La profession de journaliste connaît par ailleurs une importante mutation alors que certains journaux tels que Le Gaulois missionne, au moment de l’enquête, des reporters afin de suivre leurs propres pistes tandis que d’autres se précipitent au Palais de justice de Paris afin d’assister aux débats.

Une instruction « rondement menée »

Le procès du « monstre » s’ouvre le 27 décembre, soit à peine trois mois après la découverte des premiers corps. La justice, hâtée par l’opinion publique tenue en haleine par une presse tournant à plein régime, veut agir vite ; l’accusation s’affranchissant même de toute recherche de complices. De son côté, l’accusé est défendu par Maître Charles Lachaud dont la réputation et l’éloquence lors de la clôture des débats le 30 décembre ne suffisent pas à Troppmann pour échapper à la peine capitale.

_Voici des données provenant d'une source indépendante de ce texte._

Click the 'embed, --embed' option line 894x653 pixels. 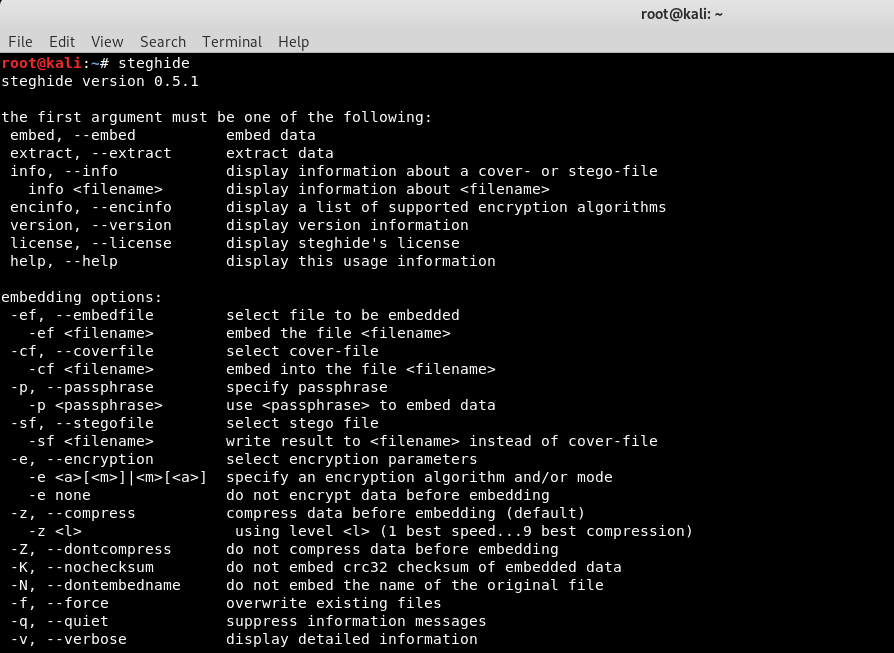(x=162, y=135)
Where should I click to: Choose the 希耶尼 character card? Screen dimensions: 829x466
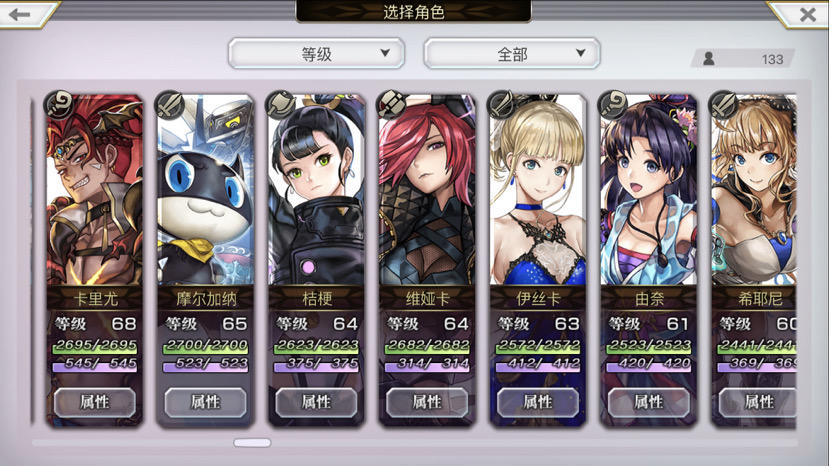point(754,260)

Ses pourvois en cassation et recours en grâce auprès de l’empereur ayant été rejetés, le jeune mécanicien est conduit à l’échafaud le 19 janvier 1870 face à une foule au sein de laquelle se bousculent anonymes et personnalités diverses. La légende veut que Troppmann eut profité des quelques instants le séparant de son funeste destin pour infliger une morsure sanglante à son bourreau parvenant presque à lui sectionner l’index.

L’exécution de Jean-Baptiste Troppmann vient conclure une affaire ardemment suivie et confirme ainsi l’attrait populaire grandissant pour ce type d’affaires criminelles à l’origine de la fortune de certains journaux d’antan.